(PROBLEM STATEMENT) Retype the rows starting with the line containing "You are a computer-use" and going on through the line containing "Image resolution: width=1757", including both of those lines. Leave out the pictures.

(ENTRIES PROVIDED)

--- Start ---

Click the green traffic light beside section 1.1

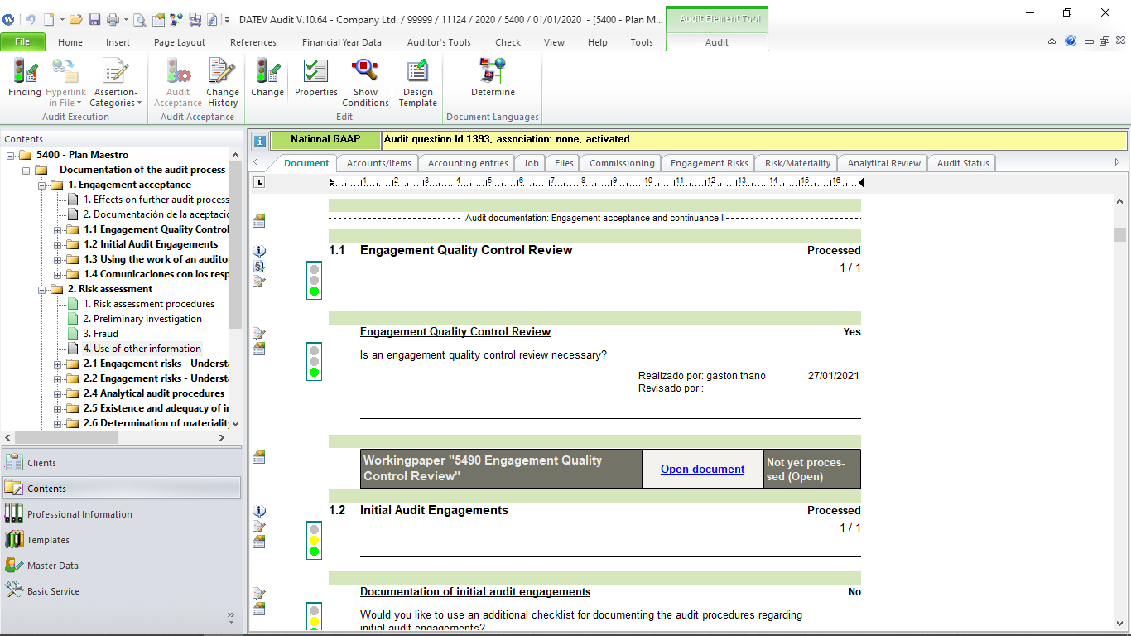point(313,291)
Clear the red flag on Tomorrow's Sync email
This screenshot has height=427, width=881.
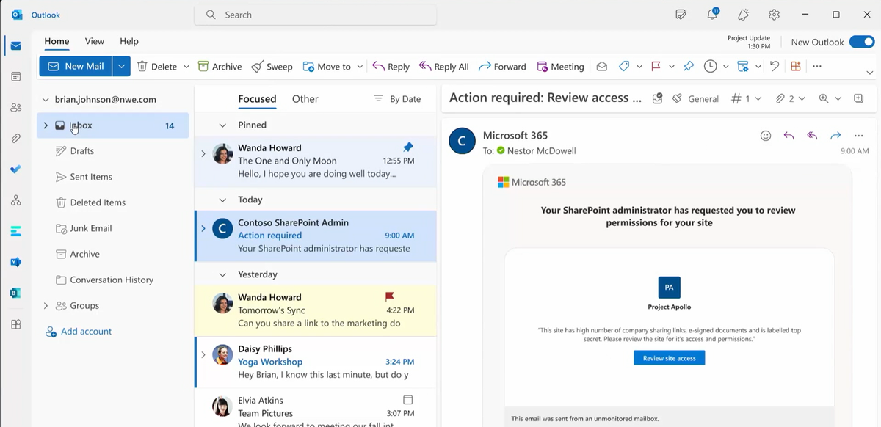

--- End ---
--- Start ---

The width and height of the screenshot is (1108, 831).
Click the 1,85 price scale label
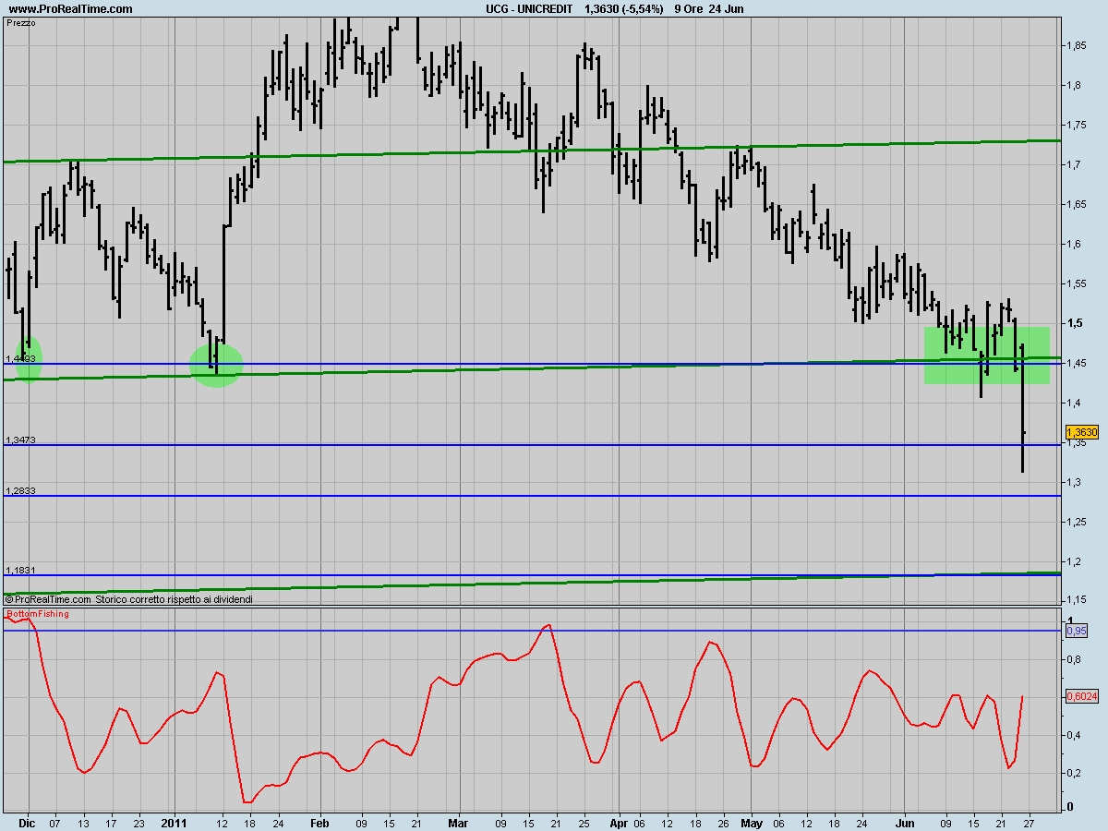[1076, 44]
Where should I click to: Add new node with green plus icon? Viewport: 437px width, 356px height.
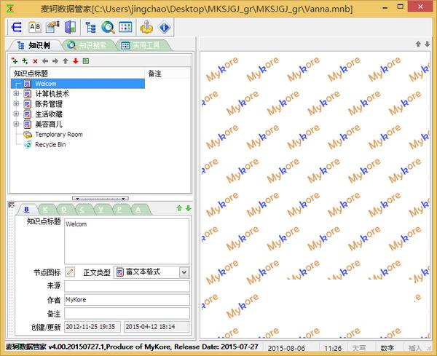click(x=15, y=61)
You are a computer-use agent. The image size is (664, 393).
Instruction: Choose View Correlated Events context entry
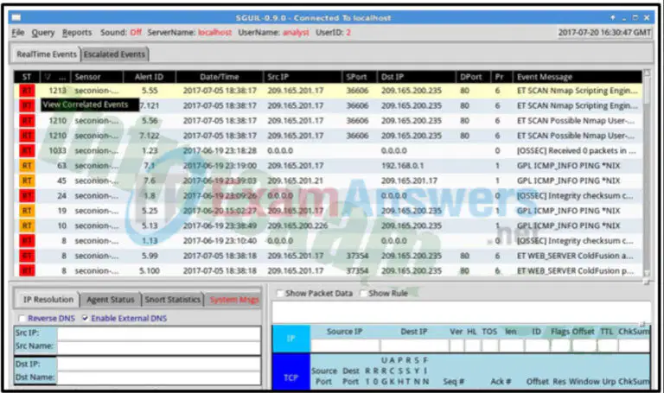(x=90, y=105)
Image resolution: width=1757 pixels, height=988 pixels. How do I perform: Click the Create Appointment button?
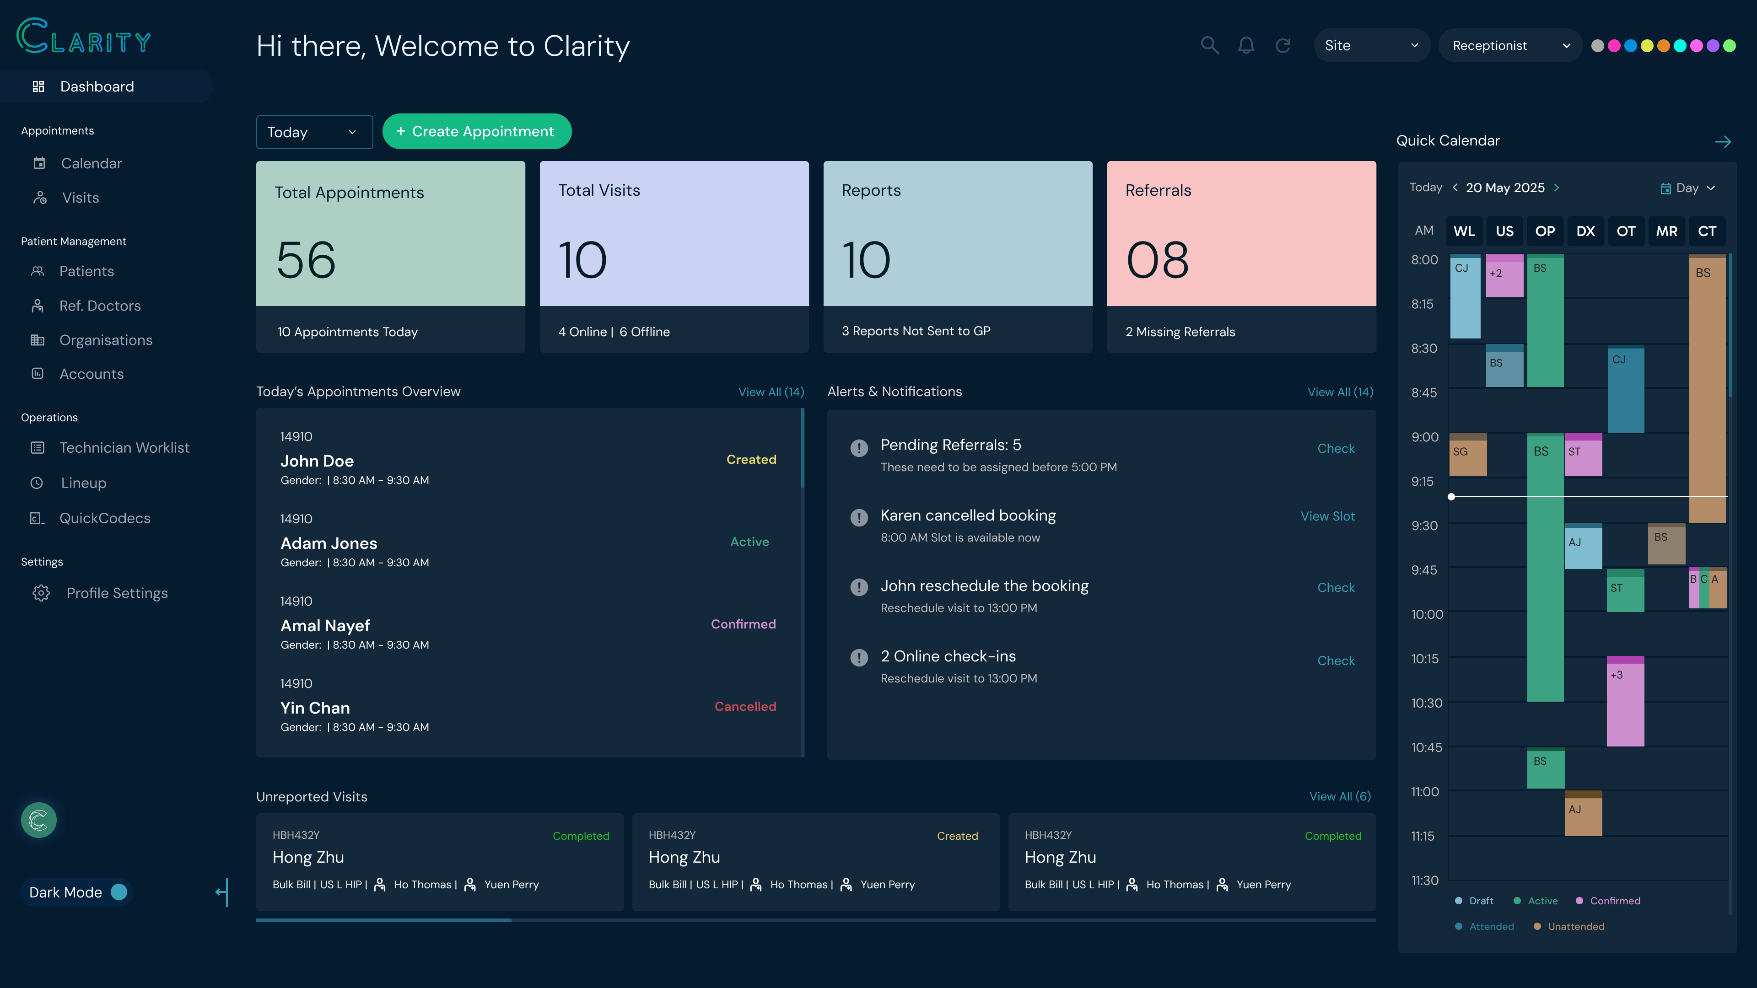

--- End ---
--- Start ---

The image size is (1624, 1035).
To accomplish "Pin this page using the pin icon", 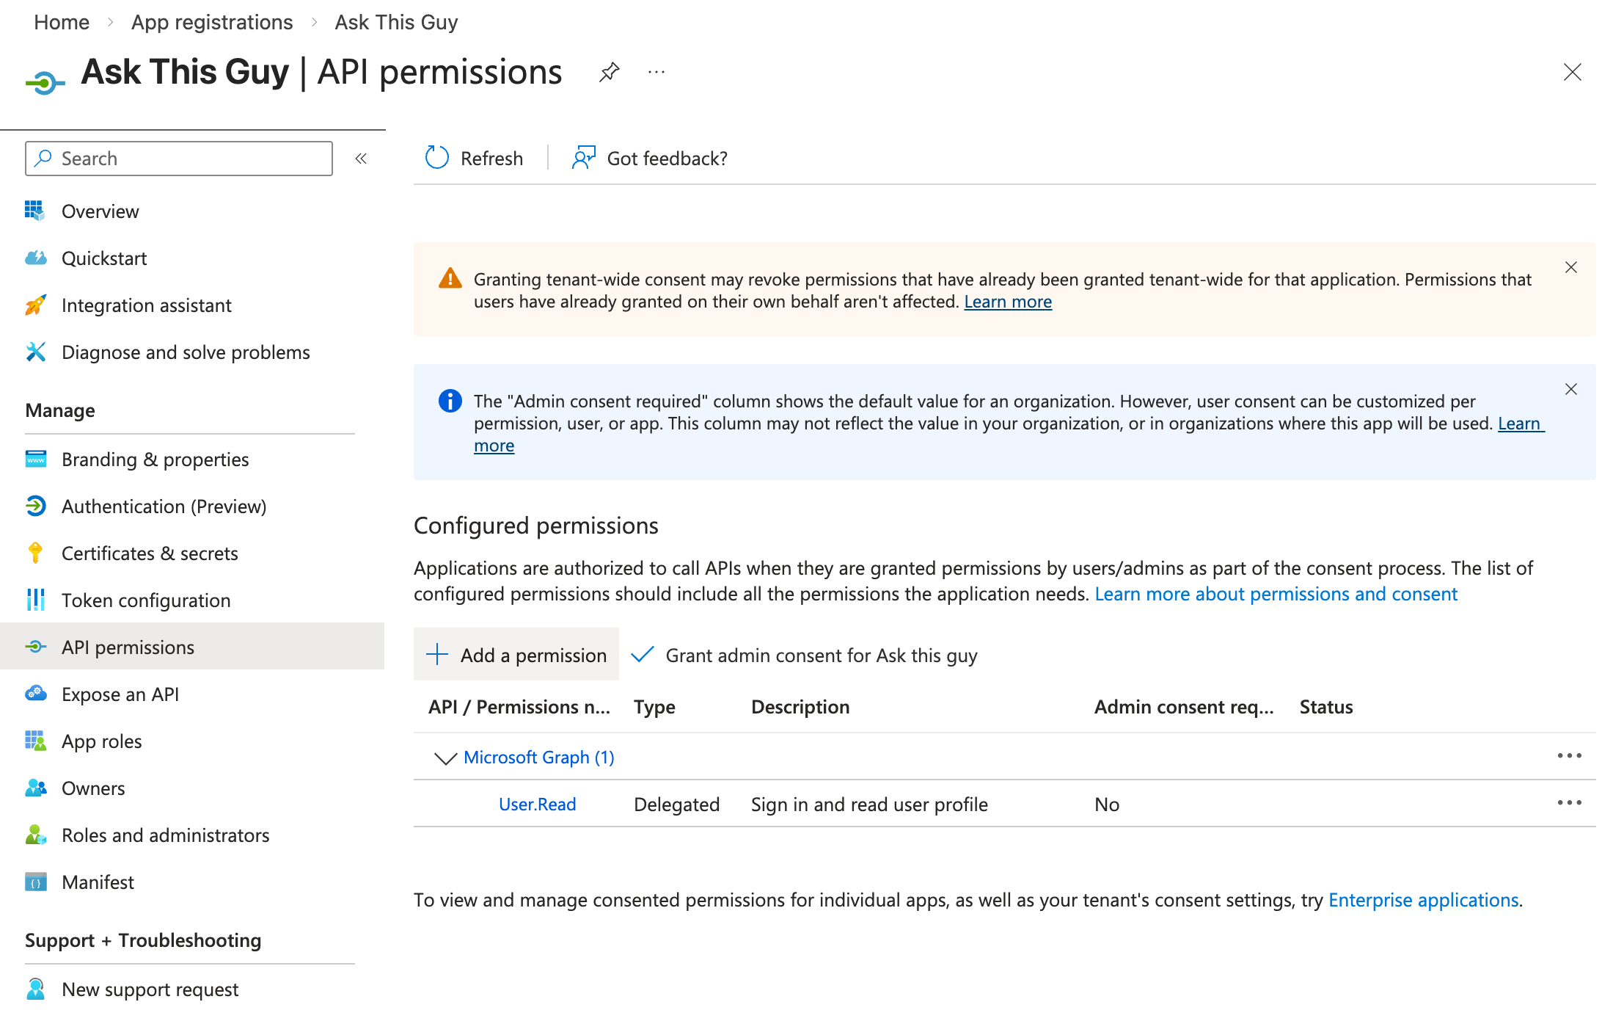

--- End ---

(OUTPUT FOR THIS EXERCISE)
You are a computer-use agent. The image size is (664, 393).
Instruction: Choose View Correlated Events context entry
(x=90, y=105)
Image resolution: width=1757 pixels, height=988 pixels. How do I perform: Click the Create Appointment button?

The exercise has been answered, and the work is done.